Having been nearly deafened by the high pitched whine produced by driving down the grooved interstate in Iowa, I’m wondering if anyone has ever intentionally cut road ridges in such a way as to produce musical sounds or speech when a car is driven over them ?

Damn. That’s a cool question.

I’d figure, though, that while it would work, speed, road wear, tire wear, and tread pattern, as well as suspension calibration, would all alter the sound or voice.

But hell, I’d like to see it. Lines that say “Slower vehicles please keep right” every mile. Music might be too soothing, though. Could put people to sleep. I could seriously go for a subliminable “Give Tim road head” but with my luck, I’d drive over it with a guy in the passenger’s seat. :eek:

–Tim

Neat idea. However it’ll be difficult to produce a very high frequency - the tyre’s contact patch is about two inches long, so any bump or groove smaller than that will have little effect. At 60 mph the sampling frequency would be about 500Hz, which means it can only reproduce 250Hz sound. Enough to reproduce a simple tune, but probably too low to reproduce voice. In addition, the suspension introduces a frequency-depenent attenuation of the sound, so the sound quality will be low.

While driving to work years ago, on a road that was grooved to be resurfaced, I wondered the same thing. There’d have to be a set speed limit and the driver must go at that constant speed. I wonder if there is a tire size/wheel base effect?

I say we put in for a grant and see what we can do!!

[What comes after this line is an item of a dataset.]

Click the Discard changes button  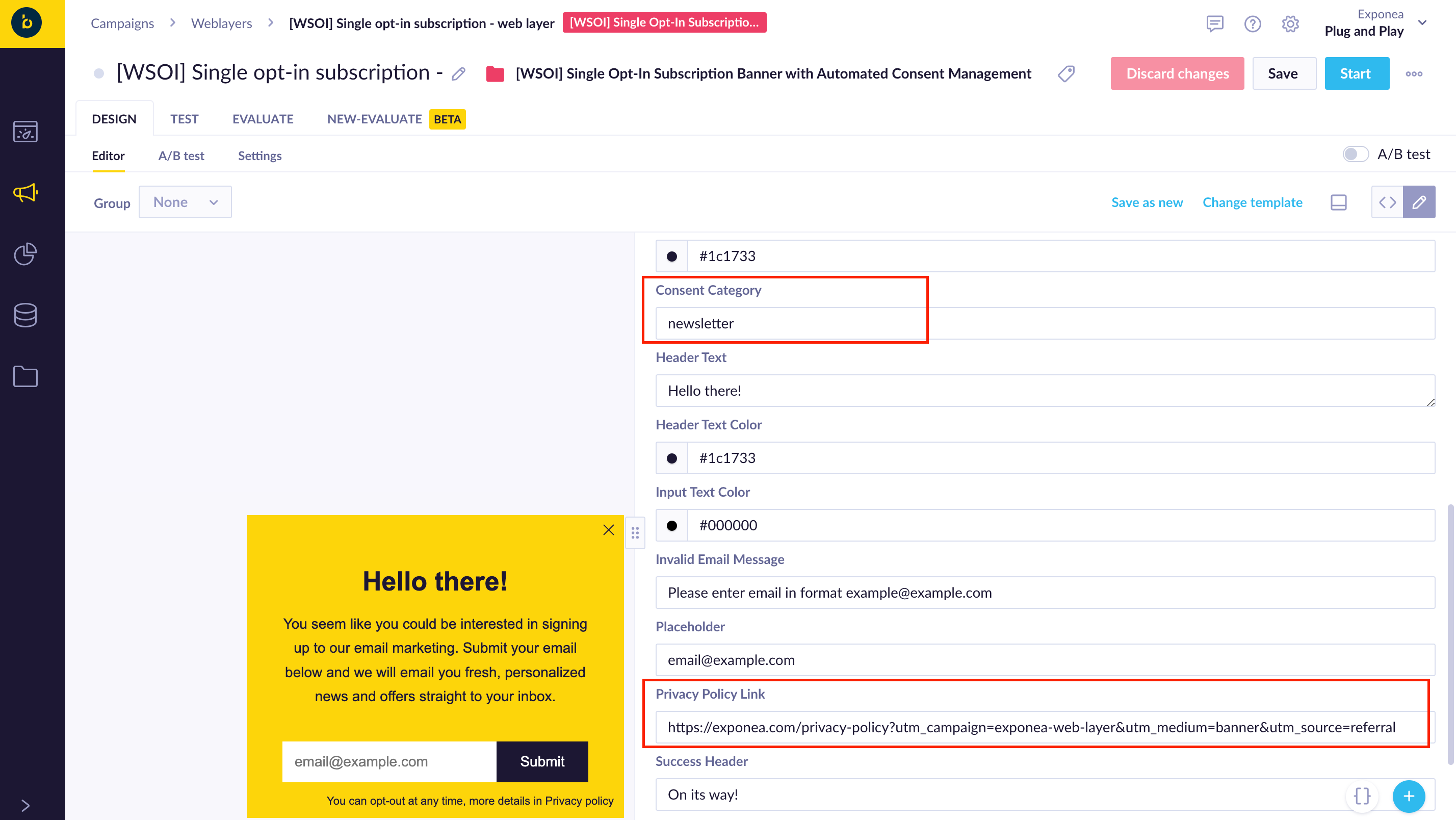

Road hum sounds closer to 600 Hz at 60 mph than it does to 250, so something is wrong with the 1056"/sec X 2" contact calculation. Perhaps a tires tread decreases the effective size of the contact ? I suspect it is the “edges” of the tire grooves and not the entire contact zone that produces the sound.
I tried sampling speech at 500 Hz and it’s unintelligible, but somewhere between there and 1000 Hz it becomes perfectly understandable. It may be that only speeders could hear the messages, but it seems that the only way to find out is to try it.